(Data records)

——————————

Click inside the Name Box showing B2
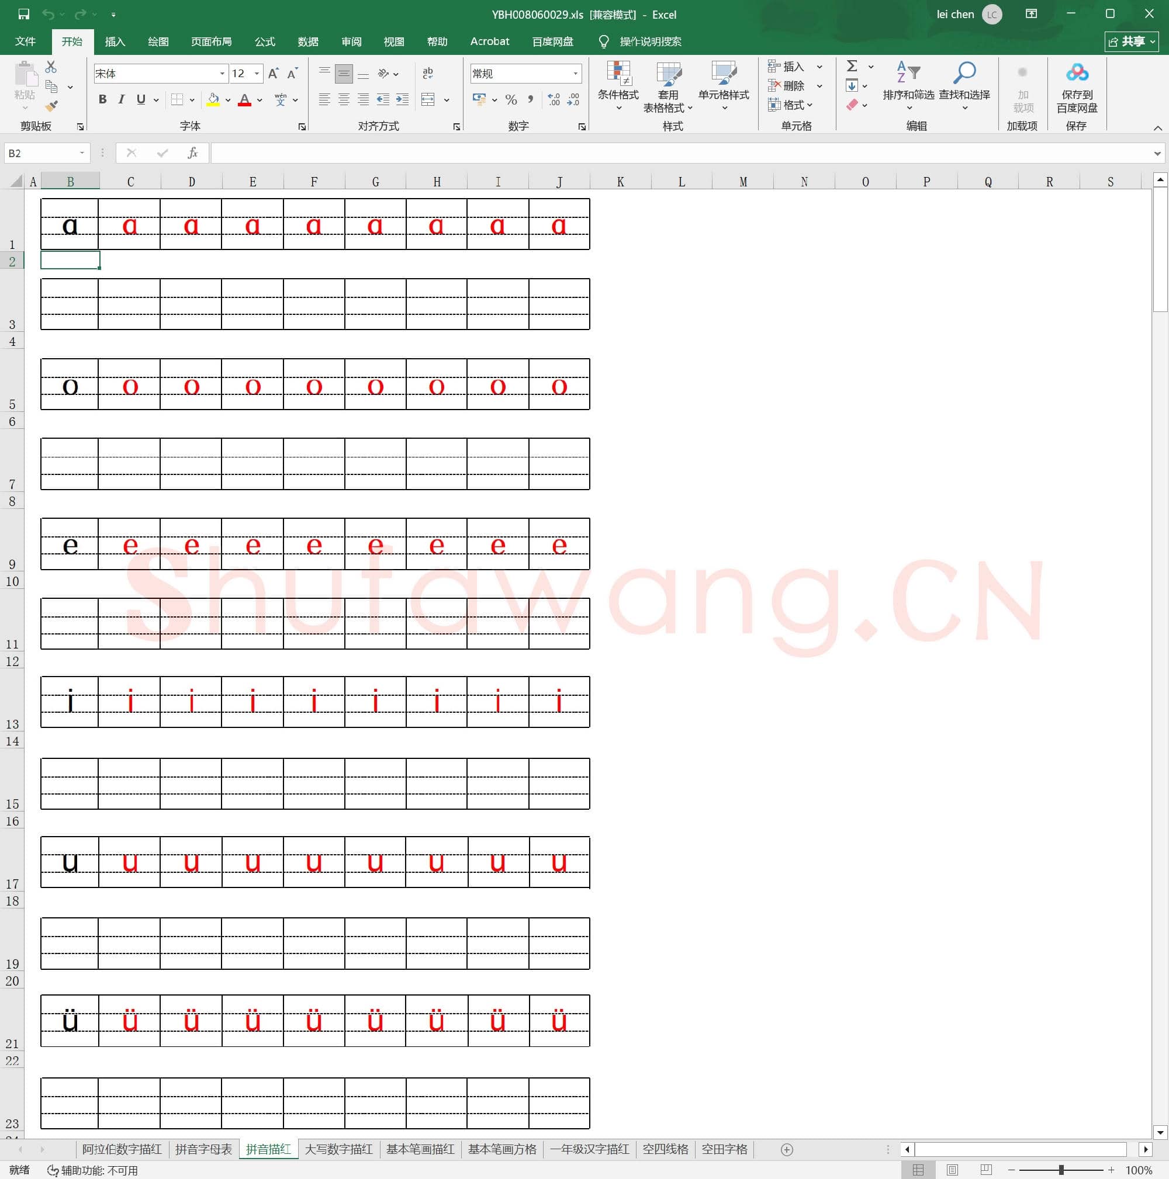1169x1179 pixels. tap(43, 153)
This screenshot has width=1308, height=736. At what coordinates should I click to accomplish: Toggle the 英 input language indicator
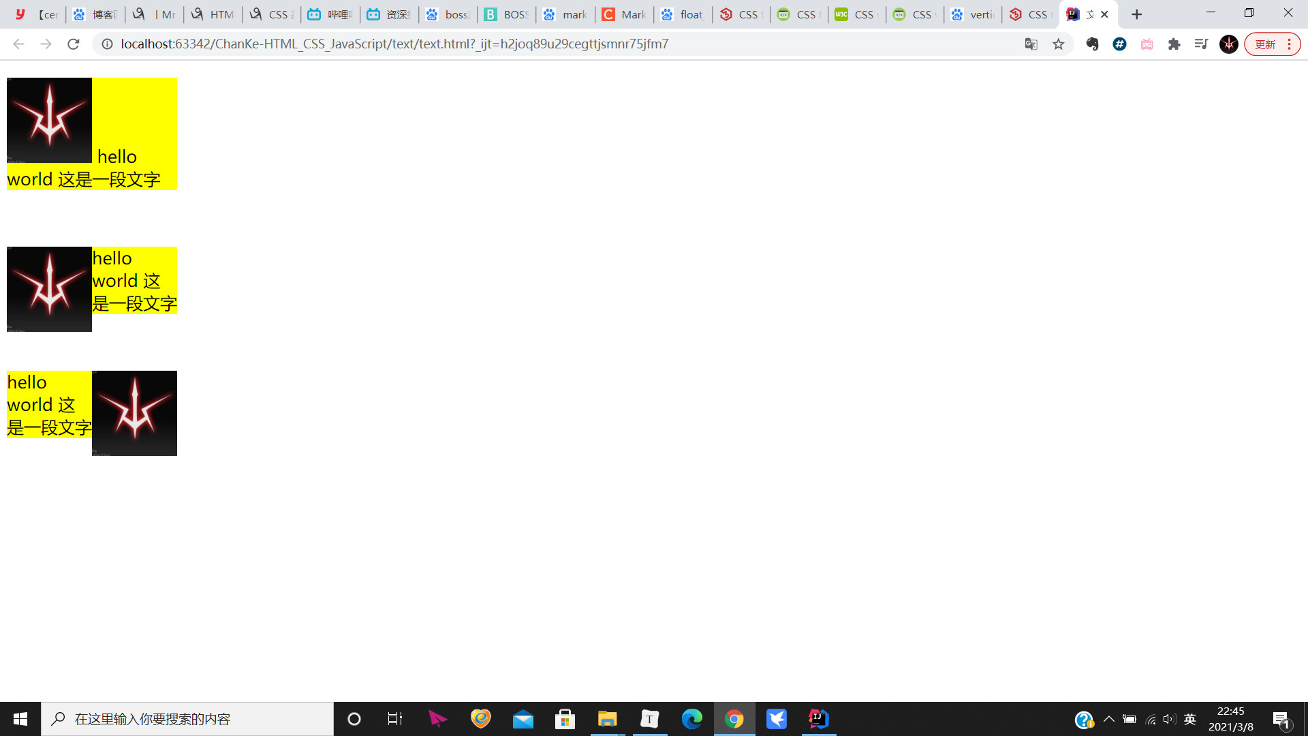point(1189,719)
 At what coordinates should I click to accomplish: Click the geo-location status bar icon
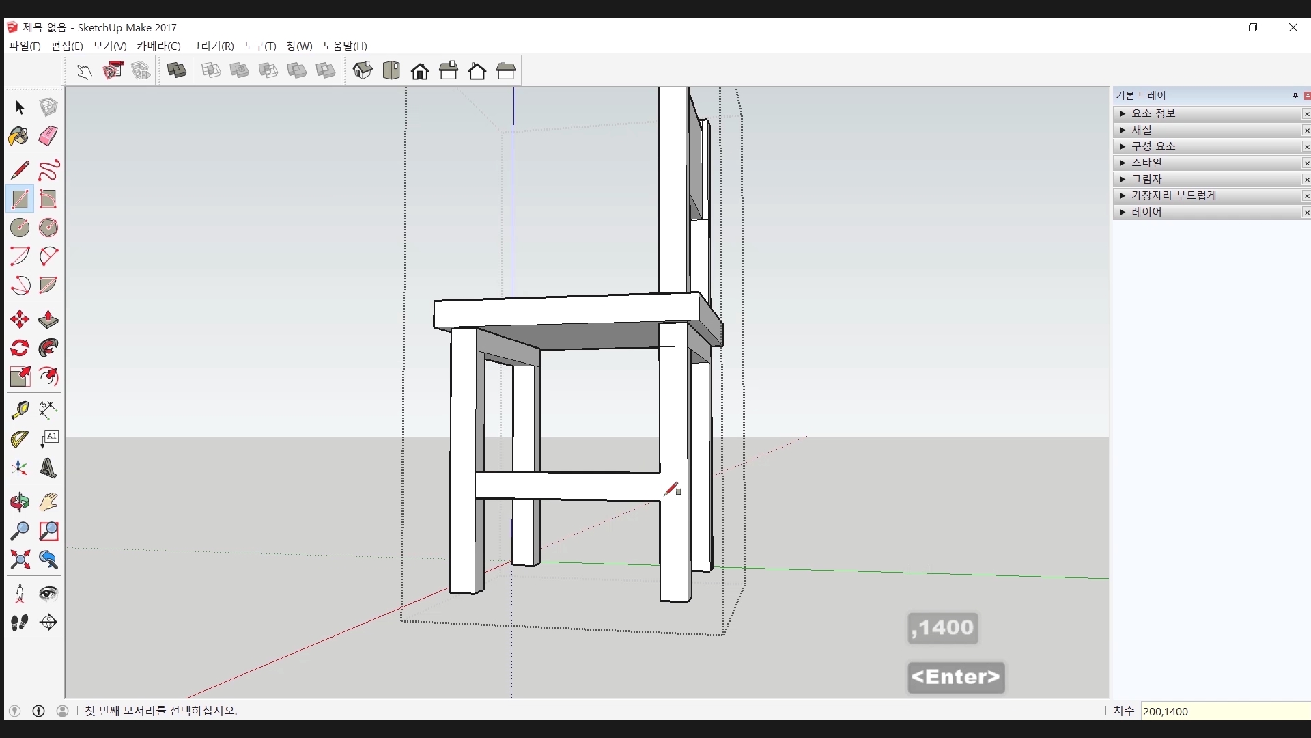click(x=14, y=711)
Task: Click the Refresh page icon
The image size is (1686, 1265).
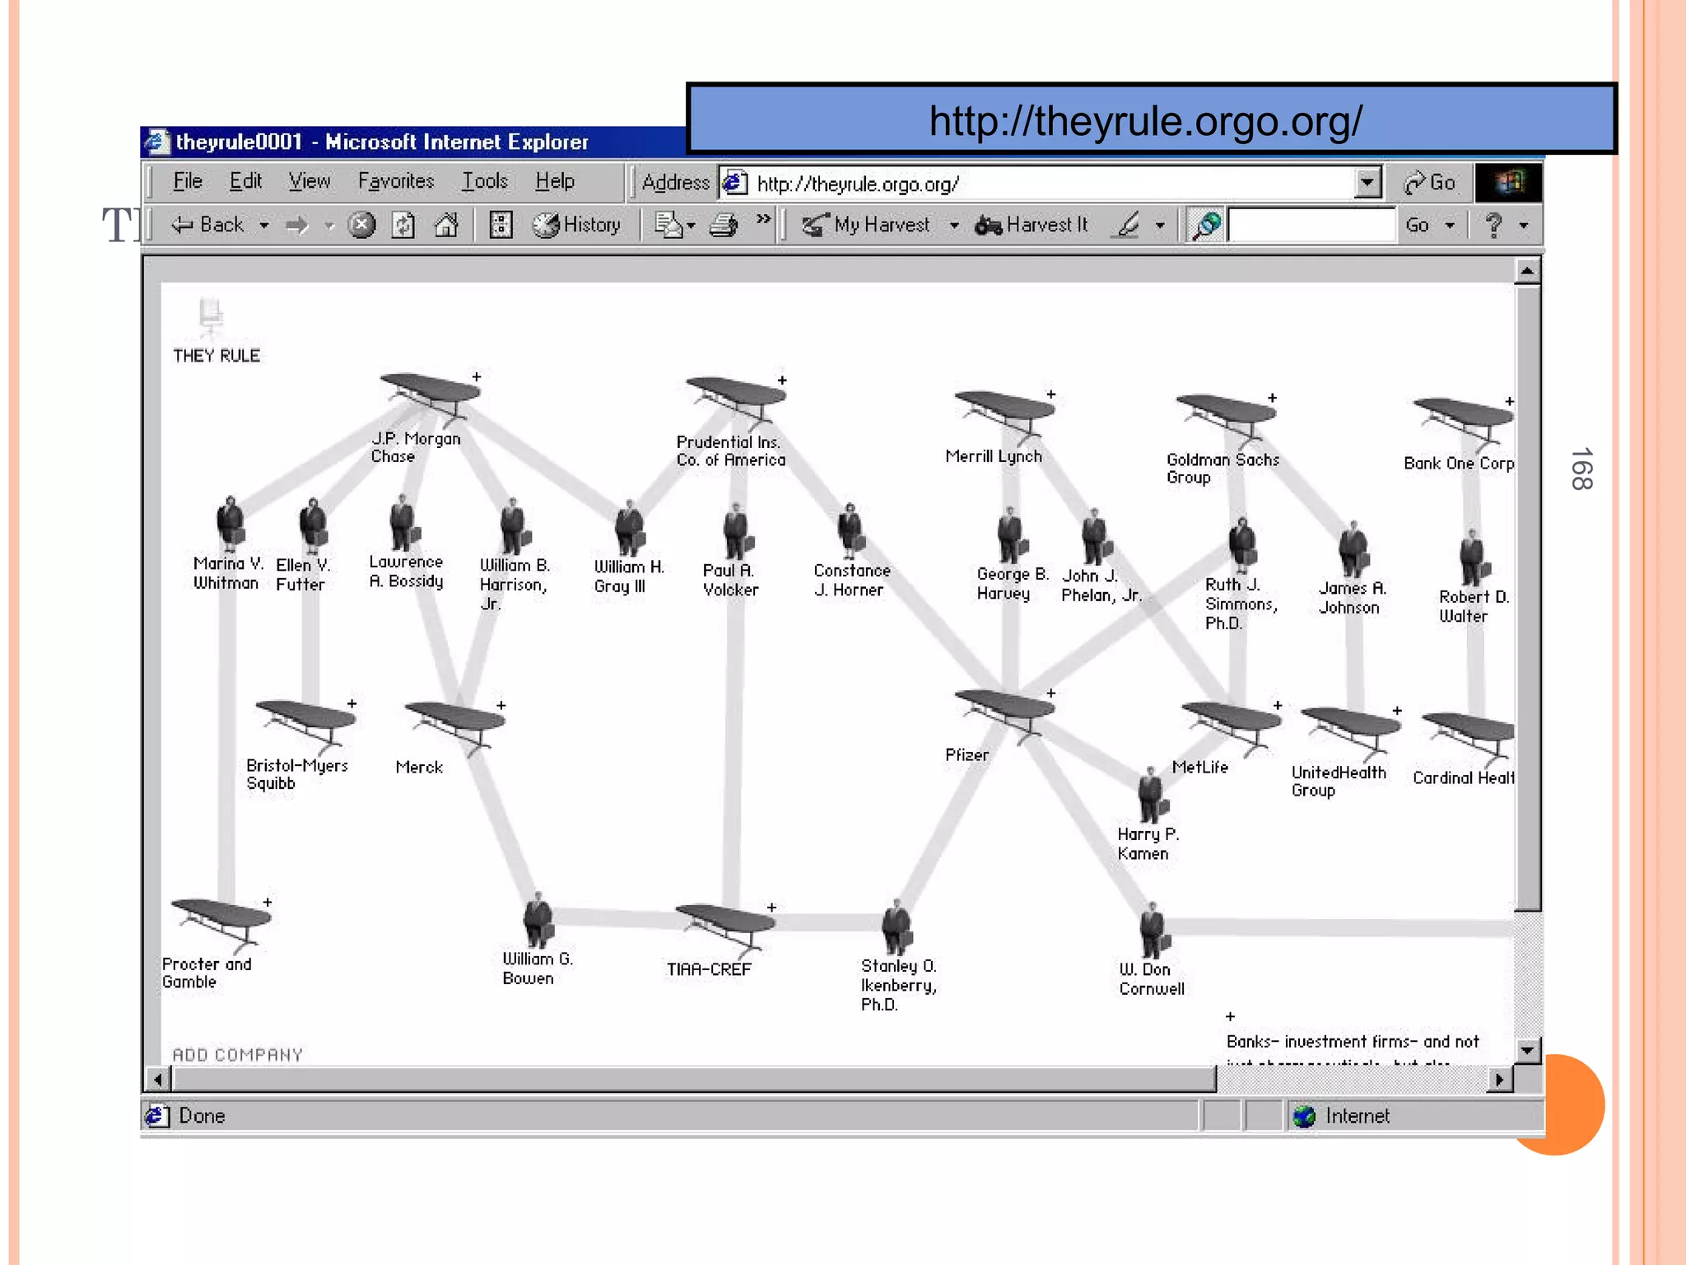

——————————

_WORK REQUIRED:_
Restate each entry word for word, please, but drop any images it holds.

_RESULT:_
Click inside the Name Box showing B2
1169x1179 pixels. tap(43, 153)
This screenshot has width=1308, height=736. At what coordinates should I click to accomplish: Toggle the 英 input language indicator
point(1189,719)
 At what coordinates should I click to accomplish: Click the geo-location status bar icon
click(x=14, y=711)
Task: Click the Refresh page icon
The image size is (1686, 1265).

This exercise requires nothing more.